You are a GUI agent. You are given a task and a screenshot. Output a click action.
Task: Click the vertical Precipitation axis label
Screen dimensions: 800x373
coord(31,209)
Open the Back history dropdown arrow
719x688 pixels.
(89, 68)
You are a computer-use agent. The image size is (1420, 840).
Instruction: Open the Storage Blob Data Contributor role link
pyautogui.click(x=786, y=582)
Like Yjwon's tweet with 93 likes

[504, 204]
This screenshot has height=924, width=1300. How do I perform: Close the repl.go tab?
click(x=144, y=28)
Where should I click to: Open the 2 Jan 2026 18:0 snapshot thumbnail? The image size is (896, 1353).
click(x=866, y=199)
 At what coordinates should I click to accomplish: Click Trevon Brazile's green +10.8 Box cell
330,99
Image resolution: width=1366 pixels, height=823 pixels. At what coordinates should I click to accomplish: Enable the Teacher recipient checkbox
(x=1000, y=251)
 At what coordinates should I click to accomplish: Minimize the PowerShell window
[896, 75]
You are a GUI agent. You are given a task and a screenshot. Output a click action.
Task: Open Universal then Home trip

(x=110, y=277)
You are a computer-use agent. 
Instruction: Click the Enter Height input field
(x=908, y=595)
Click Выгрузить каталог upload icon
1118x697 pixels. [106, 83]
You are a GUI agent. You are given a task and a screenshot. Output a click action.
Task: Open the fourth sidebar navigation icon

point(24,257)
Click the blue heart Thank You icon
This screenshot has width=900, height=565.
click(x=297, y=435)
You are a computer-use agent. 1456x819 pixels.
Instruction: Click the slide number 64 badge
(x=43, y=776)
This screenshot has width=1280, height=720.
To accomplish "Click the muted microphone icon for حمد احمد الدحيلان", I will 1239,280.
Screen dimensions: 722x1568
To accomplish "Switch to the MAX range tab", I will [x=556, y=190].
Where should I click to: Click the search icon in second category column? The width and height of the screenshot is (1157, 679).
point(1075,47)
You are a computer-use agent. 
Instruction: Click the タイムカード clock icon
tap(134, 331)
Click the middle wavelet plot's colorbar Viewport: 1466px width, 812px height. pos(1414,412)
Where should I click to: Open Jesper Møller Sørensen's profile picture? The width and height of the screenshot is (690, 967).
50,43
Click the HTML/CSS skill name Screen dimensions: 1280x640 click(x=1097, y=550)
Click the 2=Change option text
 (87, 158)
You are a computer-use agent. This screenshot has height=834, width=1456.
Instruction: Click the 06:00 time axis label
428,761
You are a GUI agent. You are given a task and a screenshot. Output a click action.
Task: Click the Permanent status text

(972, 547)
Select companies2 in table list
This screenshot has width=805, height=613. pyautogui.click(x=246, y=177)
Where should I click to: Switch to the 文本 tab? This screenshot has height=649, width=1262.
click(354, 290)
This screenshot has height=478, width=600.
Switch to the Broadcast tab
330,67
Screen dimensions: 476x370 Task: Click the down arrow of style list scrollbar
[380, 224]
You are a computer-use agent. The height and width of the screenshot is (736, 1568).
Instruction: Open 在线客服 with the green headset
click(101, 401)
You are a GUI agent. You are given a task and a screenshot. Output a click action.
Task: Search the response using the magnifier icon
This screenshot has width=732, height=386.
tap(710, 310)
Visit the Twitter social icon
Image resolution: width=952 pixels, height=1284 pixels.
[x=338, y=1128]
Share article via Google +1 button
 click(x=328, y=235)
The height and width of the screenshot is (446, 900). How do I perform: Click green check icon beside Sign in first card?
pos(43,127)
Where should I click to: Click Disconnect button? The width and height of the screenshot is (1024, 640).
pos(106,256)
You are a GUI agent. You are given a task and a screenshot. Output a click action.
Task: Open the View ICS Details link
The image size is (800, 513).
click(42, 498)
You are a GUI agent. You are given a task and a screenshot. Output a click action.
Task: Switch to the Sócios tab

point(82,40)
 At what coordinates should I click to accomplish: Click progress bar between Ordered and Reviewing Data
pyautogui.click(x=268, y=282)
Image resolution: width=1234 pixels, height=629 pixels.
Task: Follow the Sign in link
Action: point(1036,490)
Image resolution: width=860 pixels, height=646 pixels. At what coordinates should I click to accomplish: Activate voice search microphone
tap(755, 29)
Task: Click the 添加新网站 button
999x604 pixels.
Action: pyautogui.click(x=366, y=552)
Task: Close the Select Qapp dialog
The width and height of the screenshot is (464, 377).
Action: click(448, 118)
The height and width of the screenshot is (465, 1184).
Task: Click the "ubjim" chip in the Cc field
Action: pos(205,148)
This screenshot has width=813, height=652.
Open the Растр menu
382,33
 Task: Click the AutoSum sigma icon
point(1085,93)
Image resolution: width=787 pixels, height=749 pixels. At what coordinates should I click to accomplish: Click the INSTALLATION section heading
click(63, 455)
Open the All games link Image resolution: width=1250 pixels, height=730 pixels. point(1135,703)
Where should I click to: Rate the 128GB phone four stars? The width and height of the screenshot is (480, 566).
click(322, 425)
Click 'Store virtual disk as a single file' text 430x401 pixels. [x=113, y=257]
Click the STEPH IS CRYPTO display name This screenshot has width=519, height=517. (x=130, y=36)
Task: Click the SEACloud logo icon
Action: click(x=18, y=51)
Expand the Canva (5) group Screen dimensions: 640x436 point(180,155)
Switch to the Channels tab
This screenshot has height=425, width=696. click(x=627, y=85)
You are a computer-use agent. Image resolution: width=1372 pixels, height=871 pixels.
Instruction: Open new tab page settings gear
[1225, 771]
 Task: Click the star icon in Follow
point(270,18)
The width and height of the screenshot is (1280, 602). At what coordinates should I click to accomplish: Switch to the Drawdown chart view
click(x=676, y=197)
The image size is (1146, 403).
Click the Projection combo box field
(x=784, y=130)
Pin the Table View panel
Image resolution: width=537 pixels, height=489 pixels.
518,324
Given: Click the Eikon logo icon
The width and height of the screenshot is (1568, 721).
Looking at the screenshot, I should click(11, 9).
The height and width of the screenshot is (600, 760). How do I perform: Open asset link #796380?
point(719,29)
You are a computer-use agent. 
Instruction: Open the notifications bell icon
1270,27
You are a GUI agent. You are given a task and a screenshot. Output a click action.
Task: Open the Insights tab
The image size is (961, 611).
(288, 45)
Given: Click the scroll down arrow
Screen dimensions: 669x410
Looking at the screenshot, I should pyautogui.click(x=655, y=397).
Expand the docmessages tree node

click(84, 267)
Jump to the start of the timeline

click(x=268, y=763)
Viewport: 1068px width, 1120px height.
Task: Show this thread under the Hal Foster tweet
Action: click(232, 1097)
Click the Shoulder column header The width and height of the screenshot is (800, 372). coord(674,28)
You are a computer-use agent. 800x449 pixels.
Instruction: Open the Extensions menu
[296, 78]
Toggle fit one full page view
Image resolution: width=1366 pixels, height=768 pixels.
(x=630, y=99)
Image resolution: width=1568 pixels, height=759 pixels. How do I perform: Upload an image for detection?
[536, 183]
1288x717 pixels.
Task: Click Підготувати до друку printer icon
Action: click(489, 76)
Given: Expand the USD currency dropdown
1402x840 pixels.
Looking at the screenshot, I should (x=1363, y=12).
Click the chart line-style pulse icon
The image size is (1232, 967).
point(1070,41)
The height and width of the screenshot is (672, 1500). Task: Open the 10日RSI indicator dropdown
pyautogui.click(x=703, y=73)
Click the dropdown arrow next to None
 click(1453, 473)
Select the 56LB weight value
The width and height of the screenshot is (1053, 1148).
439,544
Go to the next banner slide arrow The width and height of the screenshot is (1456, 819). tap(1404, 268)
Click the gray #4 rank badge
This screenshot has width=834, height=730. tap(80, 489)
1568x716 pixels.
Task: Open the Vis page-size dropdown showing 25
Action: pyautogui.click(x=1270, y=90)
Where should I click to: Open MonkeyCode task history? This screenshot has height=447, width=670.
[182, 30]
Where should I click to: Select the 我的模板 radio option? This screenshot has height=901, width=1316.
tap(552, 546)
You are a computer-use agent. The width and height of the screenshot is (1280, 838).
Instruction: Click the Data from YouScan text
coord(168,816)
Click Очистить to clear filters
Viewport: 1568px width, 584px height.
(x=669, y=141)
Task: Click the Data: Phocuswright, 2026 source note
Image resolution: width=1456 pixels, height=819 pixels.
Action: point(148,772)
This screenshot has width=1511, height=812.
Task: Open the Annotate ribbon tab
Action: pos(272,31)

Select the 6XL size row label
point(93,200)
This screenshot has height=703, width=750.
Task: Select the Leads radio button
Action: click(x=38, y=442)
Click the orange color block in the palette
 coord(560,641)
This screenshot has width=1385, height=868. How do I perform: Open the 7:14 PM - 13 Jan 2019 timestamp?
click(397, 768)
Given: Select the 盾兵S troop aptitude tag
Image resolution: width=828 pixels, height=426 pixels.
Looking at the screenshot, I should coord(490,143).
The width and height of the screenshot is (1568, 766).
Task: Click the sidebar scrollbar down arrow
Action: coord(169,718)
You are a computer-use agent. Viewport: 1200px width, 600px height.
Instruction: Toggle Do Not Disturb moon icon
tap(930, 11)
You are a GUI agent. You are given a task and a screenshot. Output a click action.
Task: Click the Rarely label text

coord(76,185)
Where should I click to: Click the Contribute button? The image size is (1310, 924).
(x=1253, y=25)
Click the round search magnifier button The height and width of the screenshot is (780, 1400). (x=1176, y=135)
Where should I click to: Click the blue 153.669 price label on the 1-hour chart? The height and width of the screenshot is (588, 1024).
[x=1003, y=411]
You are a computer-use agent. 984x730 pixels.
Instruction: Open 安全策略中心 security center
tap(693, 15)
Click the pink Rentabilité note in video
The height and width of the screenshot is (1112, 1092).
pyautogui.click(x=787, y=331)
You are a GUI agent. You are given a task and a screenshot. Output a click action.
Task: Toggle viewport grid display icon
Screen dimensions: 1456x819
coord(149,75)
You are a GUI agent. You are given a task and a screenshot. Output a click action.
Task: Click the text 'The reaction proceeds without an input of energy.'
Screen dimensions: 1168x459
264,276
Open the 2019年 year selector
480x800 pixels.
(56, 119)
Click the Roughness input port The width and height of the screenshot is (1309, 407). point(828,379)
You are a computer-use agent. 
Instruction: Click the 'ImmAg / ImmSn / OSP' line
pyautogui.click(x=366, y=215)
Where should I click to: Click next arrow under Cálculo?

▬▬▬▬▬▬▬▬▬▬

• [EXERCISE OBJECTIVE]: Copy the entries from the line with "At what coordinates should I click to accomplish: Click Trevon" up to and including the line with "(x=1000, y=251)", swapping "Teacher" for "Student" and leaving everything else unchanged.

• [OUTPUT FOR THIS TASK]:
 At what coordinates should I click to accomplish: Click Trevon Brazile's green +10.8 Box cell
330,99
Image resolution: width=1366 pixels, height=823 pixels. At what coordinates should I click to accomplish: Enable the Student recipient checkbox
(x=1000, y=251)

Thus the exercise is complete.